• Data under study

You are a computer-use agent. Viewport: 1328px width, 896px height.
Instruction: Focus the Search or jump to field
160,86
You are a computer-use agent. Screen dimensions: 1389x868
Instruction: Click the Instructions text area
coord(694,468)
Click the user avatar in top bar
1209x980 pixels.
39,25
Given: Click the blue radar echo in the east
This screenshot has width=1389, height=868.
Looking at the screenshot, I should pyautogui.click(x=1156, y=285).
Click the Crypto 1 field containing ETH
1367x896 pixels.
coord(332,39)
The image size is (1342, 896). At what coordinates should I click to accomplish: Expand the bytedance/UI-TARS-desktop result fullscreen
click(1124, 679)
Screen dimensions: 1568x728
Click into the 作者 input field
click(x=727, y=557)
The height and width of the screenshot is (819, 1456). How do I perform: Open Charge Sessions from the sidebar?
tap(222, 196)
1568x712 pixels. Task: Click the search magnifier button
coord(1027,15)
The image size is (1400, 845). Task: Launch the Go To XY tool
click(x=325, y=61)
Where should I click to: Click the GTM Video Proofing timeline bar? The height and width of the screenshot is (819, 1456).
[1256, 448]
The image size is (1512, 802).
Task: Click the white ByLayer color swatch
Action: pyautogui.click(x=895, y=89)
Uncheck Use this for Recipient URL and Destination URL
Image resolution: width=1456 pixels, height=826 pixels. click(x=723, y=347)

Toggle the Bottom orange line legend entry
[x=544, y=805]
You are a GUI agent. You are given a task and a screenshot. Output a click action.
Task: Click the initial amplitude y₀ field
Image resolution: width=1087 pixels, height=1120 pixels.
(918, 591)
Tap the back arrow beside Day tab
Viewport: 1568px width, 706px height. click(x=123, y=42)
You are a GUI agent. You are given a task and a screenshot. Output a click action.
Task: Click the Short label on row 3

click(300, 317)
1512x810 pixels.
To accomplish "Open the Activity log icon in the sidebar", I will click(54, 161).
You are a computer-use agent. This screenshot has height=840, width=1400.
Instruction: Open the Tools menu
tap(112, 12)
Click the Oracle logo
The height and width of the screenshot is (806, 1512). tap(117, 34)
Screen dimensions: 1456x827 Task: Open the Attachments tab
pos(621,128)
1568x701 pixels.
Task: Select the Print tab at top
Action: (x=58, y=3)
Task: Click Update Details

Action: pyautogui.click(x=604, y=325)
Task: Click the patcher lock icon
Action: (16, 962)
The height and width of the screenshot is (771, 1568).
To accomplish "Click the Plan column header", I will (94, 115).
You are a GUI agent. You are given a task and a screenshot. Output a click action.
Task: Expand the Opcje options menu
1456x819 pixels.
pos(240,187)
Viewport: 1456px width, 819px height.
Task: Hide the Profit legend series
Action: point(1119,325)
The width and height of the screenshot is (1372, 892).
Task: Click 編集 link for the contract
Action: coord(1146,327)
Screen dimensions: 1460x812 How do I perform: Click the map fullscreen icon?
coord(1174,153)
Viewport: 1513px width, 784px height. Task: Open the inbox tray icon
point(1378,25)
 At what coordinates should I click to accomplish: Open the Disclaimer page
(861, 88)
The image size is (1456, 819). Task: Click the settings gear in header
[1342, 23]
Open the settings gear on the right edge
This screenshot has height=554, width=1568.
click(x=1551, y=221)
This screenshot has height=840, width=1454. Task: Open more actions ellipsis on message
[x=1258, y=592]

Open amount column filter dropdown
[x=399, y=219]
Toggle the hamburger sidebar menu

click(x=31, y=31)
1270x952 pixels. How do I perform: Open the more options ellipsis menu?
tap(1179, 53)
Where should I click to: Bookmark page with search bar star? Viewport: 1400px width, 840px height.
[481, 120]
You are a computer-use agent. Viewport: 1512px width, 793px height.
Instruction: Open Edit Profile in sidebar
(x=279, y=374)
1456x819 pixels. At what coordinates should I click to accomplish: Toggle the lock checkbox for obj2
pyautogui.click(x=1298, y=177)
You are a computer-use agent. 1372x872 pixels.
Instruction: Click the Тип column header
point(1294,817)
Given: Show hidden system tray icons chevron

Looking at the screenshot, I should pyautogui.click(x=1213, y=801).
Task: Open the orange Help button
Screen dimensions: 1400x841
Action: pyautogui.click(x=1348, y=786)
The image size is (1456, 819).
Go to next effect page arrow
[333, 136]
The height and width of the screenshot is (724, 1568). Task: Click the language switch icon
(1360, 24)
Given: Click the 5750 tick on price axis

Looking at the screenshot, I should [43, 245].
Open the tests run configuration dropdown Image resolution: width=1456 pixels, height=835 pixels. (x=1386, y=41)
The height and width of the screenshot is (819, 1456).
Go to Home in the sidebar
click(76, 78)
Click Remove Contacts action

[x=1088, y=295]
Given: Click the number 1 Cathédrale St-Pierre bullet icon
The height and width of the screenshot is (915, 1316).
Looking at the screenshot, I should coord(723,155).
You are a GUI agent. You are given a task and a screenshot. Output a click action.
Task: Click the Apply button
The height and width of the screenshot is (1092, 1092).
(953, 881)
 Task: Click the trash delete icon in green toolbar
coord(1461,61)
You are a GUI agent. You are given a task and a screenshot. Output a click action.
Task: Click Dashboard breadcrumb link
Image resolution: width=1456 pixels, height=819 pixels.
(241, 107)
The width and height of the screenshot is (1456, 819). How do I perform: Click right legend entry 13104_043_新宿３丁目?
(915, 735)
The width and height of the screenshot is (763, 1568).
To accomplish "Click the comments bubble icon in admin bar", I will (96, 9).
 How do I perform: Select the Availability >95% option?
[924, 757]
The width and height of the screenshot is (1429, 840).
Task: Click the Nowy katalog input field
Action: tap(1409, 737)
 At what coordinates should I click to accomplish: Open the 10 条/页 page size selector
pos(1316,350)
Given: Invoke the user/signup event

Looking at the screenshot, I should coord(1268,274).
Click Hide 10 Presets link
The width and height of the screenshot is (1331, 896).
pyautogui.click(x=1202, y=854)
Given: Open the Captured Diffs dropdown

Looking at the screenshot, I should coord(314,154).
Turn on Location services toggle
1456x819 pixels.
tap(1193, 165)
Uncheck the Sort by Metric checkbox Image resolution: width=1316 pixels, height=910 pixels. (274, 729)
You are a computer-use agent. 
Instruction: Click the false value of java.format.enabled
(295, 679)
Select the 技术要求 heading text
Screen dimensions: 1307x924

• Exercise
Would you write the material out again, exactly as given above?

• The completed task
You are a computer-use agent. Viewport: 1328px width, 896px height.
Instruction: Focus the Search or jump to field
160,86
You are a computer-use agent. Screen dimensions: 1389x868
Instruction: Click the Instructions text area
coord(694,468)
Click the user avatar in top bar
1209x980 pixels.
39,25
Given: Click the blue radar echo in the east
This screenshot has width=1389, height=868.
Looking at the screenshot, I should pyautogui.click(x=1156, y=285).
Click the Crypto 1 field containing ETH
1367x896 pixels.
coord(332,39)
The image size is (1342, 896). At what coordinates should I click to accomplish: Expand the bytedance/UI-TARS-desktop result fullscreen
click(1124, 679)
Screen dimensions: 1568x728
Click into the 作者 input field
click(x=727, y=557)
The height and width of the screenshot is (819, 1456). How do I perform: Open Charge Sessions from the sidebar?
tap(222, 196)
1568x712 pixels. Task: Click the search magnifier button
coord(1027,15)
The image size is (1400, 845). Task: Launch the Go To XY tool
click(x=325, y=61)
Where should I click to: Click the GTM Video Proofing timeline bar? The height and width of the screenshot is (819, 1456).
[1256, 448]
The image size is (1512, 802).
Task: Click the white ByLayer color swatch
Action: pyautogui.click(x=895, y=89)
Uncheck Use this for Recipient URL and Destination URL
Image resolution: width=1456 pixels, height=826 pixels. click(x=723, y=347)

Toggle the Bottom orange line legend entry
[x=544, y=805]
You are a GUI agent. You are given a task and a screenshot. Output a click action.
Task: Click the initial amplitude y₀ field
Image resolution: width=1087 pixels, height=1120 pixels.
(918, 591)
Tap the back arrow beside Day tab
Viewport: 1568px width, 706px height. click(x=123, y=42)
You are a GUI agent. You are given a task and a screenshot. Output a click action.
Task: Click the Short label on row 3

click(300, 317)
1512x810 pixels.
To accomplish "Open the Activity log icon in the sidebar", I will click(54, 161).
You are a computer-use agent. This screenshot has height=840, width=1400.
Instruction: Open the Tools menu
tap(112, 12)
Click the Oracle logo
The height and width of the screenshot is (806, 1512). tap(117, 34)
Screen dimensions: 1456x827 Task: Open the Attachments tab
pos(621,128)
1568x701 pixels.
Task: Select the Print tab at top
Action: (x=58, y=3)
Task: Click Update Details

Action: pyautogui.click(x=604, y=325)
Task: Click the patcher lock icon
Action: (16, 962)
The height and width of the screenshot is (771, 1568).
To accomplish "Click the Plan column header", I will (94, 115).
You are a GUI agent. You are given a task and a screenshot. Output a click action.
Task: Expand the Opcje options menu
1456x819 pixels.
pos(240,187)
Viewport: 1456px width, 819px height.
Task: Hide the Profit legend series
Action: point(1119,325)
The width and height of the screenshot is (1372, 892).
Task: Click 編集 link for the contract
Action: coord(1146,327)
Screen dimensions: 1460x812 How do I perform: Click the map fullscreen icon?
coord(1174,153)
Viewport: 1513px width, 784px height. Task: Open the inbox tray icon
point(1378,25)
 At what coordinates should I click to accomplish: Open the Disclaimer page
(861, 88)
The image size is (1456, 819). Task: Click the settings gear in header
[1342, 23]
Open the settings gear on the right edge
This screenshot has height=554, width=1568.
click(x=1551, y=221)
This screenshot has height=840, width=1454. Task: Open more actions ellipsis on message
[x=1258, y=592]

Open amount column filter dropdown
[x=399, y=219]
Toggle the hamburger sidebar menu

click(x=31, y=31)
1270x952 pixels. How do I perform: Open the more options ellipsis menu?
tap(1179, 53)
Where should I click to: Bookmark page with search bar star? Viewport: 1400px width, 840px height.
[481, 120]
You are a computer-use agent. Viewport: 1512px width, 793px height.
Instruction: Open Edit Profile in sidebar
(x=279, y=374)
1456x819 pixels. At what coordinates should I click to accomplish: Toggle the lock checkbox for obj2
pyautogui.click(x=1298, y=177)
You are a computer-use agent. 1372x872 pixels.
Instruction: Click the Тип column header
point(1294,817)
Given: Show hidden system tray icons chevron

Looking at the screenshot, I should pyautogui.click(x=1213, y=801).
Task: Open the orange Help button
Screen dimensions: 1400x841
Action: pyautogui.click(x=1348, y=786)
The image size is (1456, 819).
Go to next effect page arrow
[333, 136]
The height and width of the screenshot is (724, 1568). Task: Click the language switch icon
(1360, 24)
Given: Click the 5750 tick on price axis

Looking at the screenshot, I should [43, 245].
Open the tests run configuration dropdown Image resolution: width=1456 pixels, height=835 pixels. (x=1386, y=41)
The height and width of the screenshot is (819, 1456).
Go to Home in the sidebar
click(76, 78)
Click Remove Contacts action

[x=1088, y=295]
Given: Click the number 1 Cathédrale St-Pierre bullet icon
The height and width of the screenshot is (915, 1316).
Looking at the screenshot, I should coord(723,155).
You are a GUI agent. You are given a task and a screenshot. Output a click action.
Task: Click the Apply button
The height and width of the screenshot is (1092, 1092).
(953, 881)
 Task: Click the trash delete icon in green toolbar
coord(1461,61)
You are a GUI agent. You are given a task and a screenshot. Output a click action.
Task: Click Dashboard breadcrumb link
Image resolution: width=1456 pixels, height=819 pixels.
(241, 107)
The width and height of the screenshot is (1456, 819). How do I perform: Click right legend entry 13104_043_新宿３丁目?
(915, 735)
The width and height of the screenshot is (763, 1568).
To accomplish "Click the comments bubble icon in admin bar", I will (96, 9).
 How do I perform: Select the Availability >95% option?
[924, 757]
The width and height of the screenshot is (1429, 840).
Task: Click the Nowy katalog input field
Action: tap(1409, 737)
 At what coordinates should I click to accomplish: Open the 10 条/页 page size selector
pos(1316,350)
Given: Invoke the user/signup event

Looking at the screenshot, I should coord(1268,274).
Click Hide 10 Presets link
The width and height of the screenshot is (1331, 896).
pyautogui.click(x=1202, y=854)
Given: Open the Captured Diffs dropdown

Looking at the screenshot, I should coord(314,154).
Turn on Location services toggle
1456x819 pixels.
tap(1193, 165)
Uncheck the Sort by Metric checkbox Image resolution: width=1316 pixels, height=910 pixels. (274, 729)
You are a computer-use agent. 
Instruction: Click the false value of java.format.enabled
(295, 679)
Select the 技术要求 heading text
Screen dimensions: 1307x924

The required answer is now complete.